Lula foi mudando os adversários à medida que se consolidava no manche. Pouco a pouco, foram desaparecendo da narrativa de Lula e do PT os antes responsáveis pelas desgraças do Brasil.
É preciso reconhecer que os jornalistas e o jornalismo somos chegados a um não me toques. Vivemos a pontificar e a fazer juízos de valor sobre tudo e todos, mas quando o sentido da crítica se inverte acomete-nos um excesso de sensibilidade.
É equivocado acreditar que as críticas à atividade jornalística são por hipótese um atentado à liberdade de expressão. A imprensa não pode pretender estar imune ao sistema de freios e contrapesos na democracia.
As seguidas reclamações do presidente da República contra o jornalismo pátrio devem ser catalogadas no rol das coisas normais, rotineiras, positivas. De toda crítica, mesmo a mais descabida, recolhe-se algo bom.

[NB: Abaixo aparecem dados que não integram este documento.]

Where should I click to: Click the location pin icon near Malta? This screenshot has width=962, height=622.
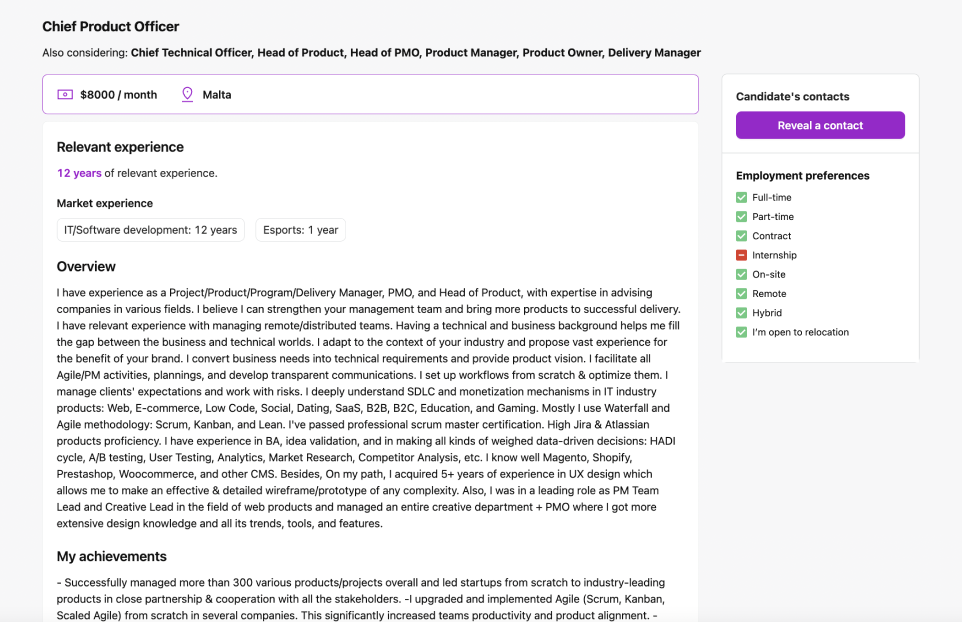[188, 94]
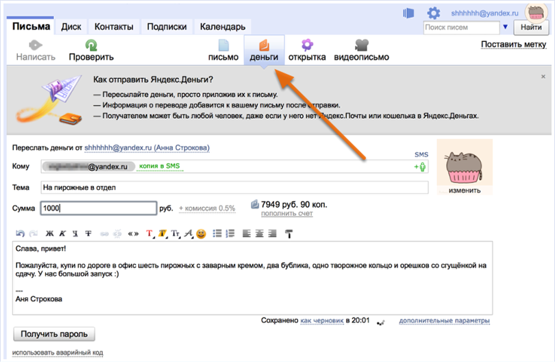
Task: Open text highlight color picker
Action: point(162,234)
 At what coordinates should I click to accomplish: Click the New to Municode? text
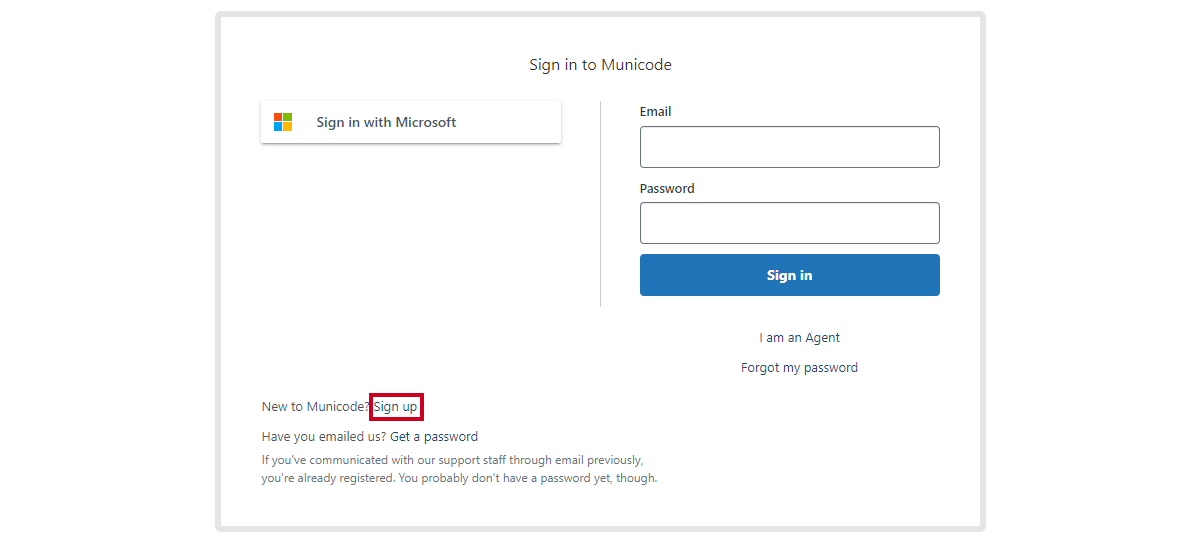316,407
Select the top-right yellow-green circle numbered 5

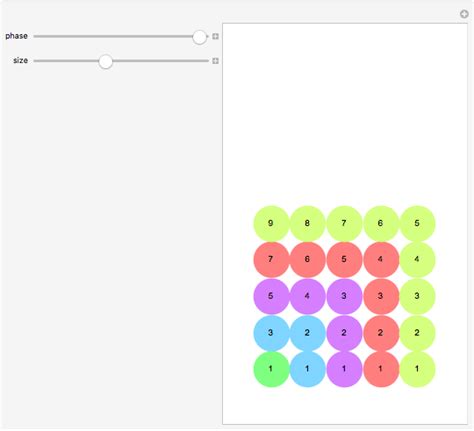tap(417, 223)
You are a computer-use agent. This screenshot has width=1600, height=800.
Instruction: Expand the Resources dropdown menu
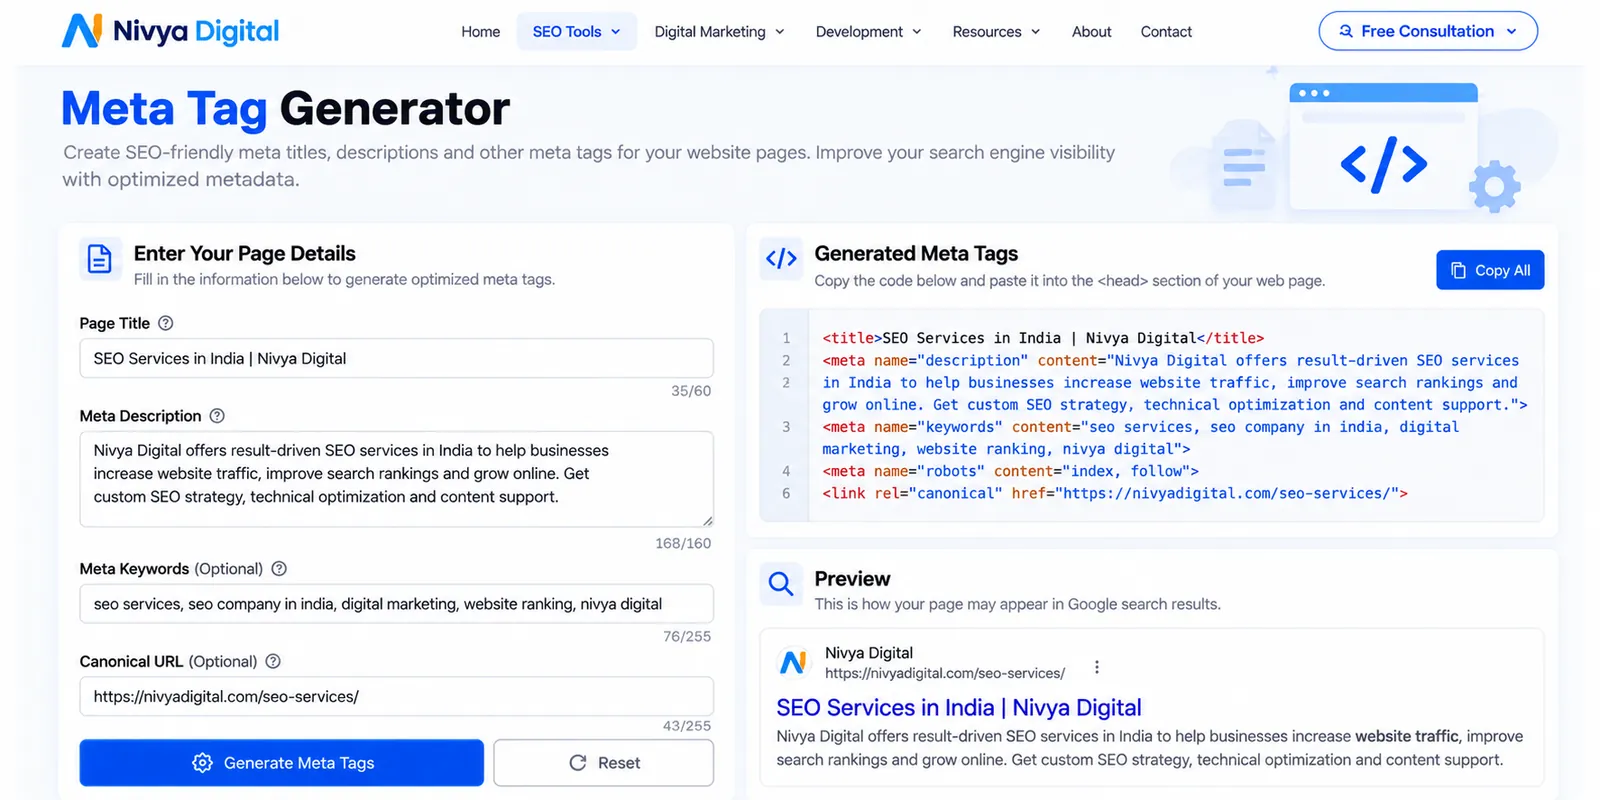[x=996, y=32]
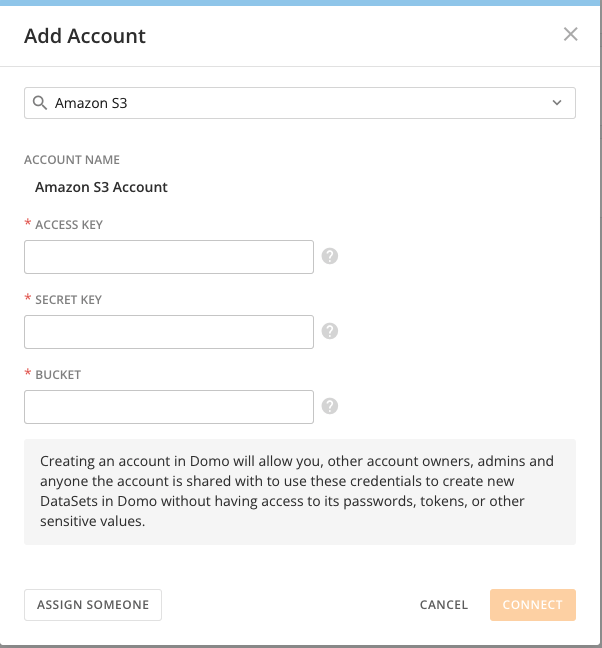Select the Secret Key label text
Image resolution: width=602 pixels, height=648 pixels.
tap(68, 300)
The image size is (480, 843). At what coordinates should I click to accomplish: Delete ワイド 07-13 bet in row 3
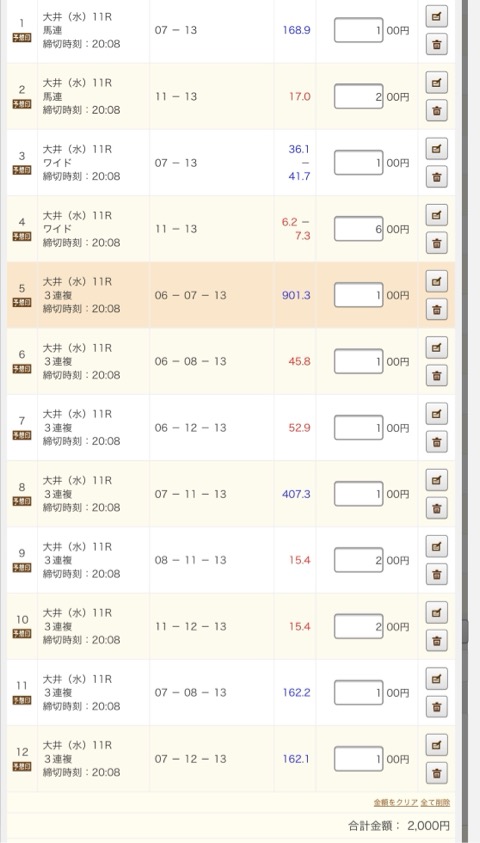(x=436, y=177)
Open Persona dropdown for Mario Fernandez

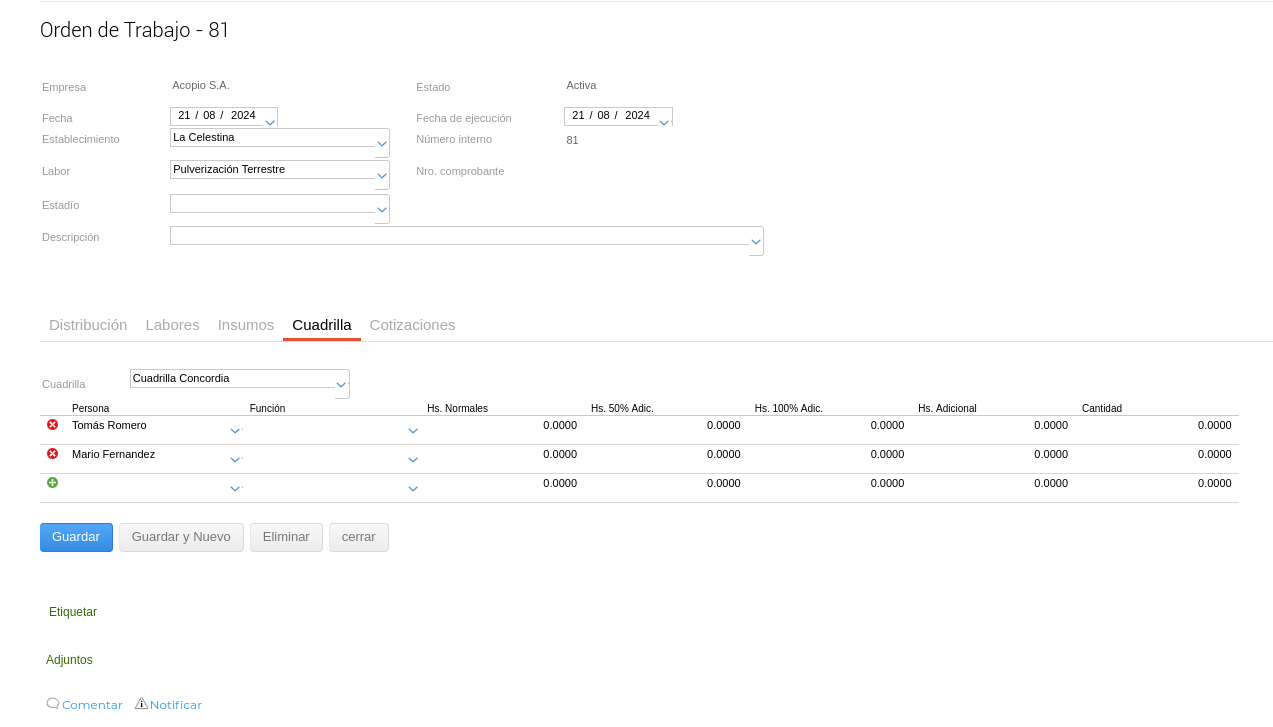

Há porém um detalhe curioso na atitude de Luiz Inácio Lula da Silva sobre o tema: o discurso presidencial é bipartido, contraditório, antagônico em si mesmo. Uma hora sua excelência regozija-se ao decretar o fim do oligopólio dos “formadores de opinião”. Outra hora se preocupa em protestar contra o tratamento, segundo ele injusto, que recebe dos veículos de comunicação.
Se de fato o jornalismo dito profissional perdeu importância após a explosão planetária das redes que distribuem informação em formato digital, por que razão o presidente da República investe tanto do seu escasso e precioso tempo nesse combate sem tréguas?
Vocação incontrolável para ombudsman? Vontade de contribuir generosamente para o Brasil ter a cada dia uma imprensa melhor?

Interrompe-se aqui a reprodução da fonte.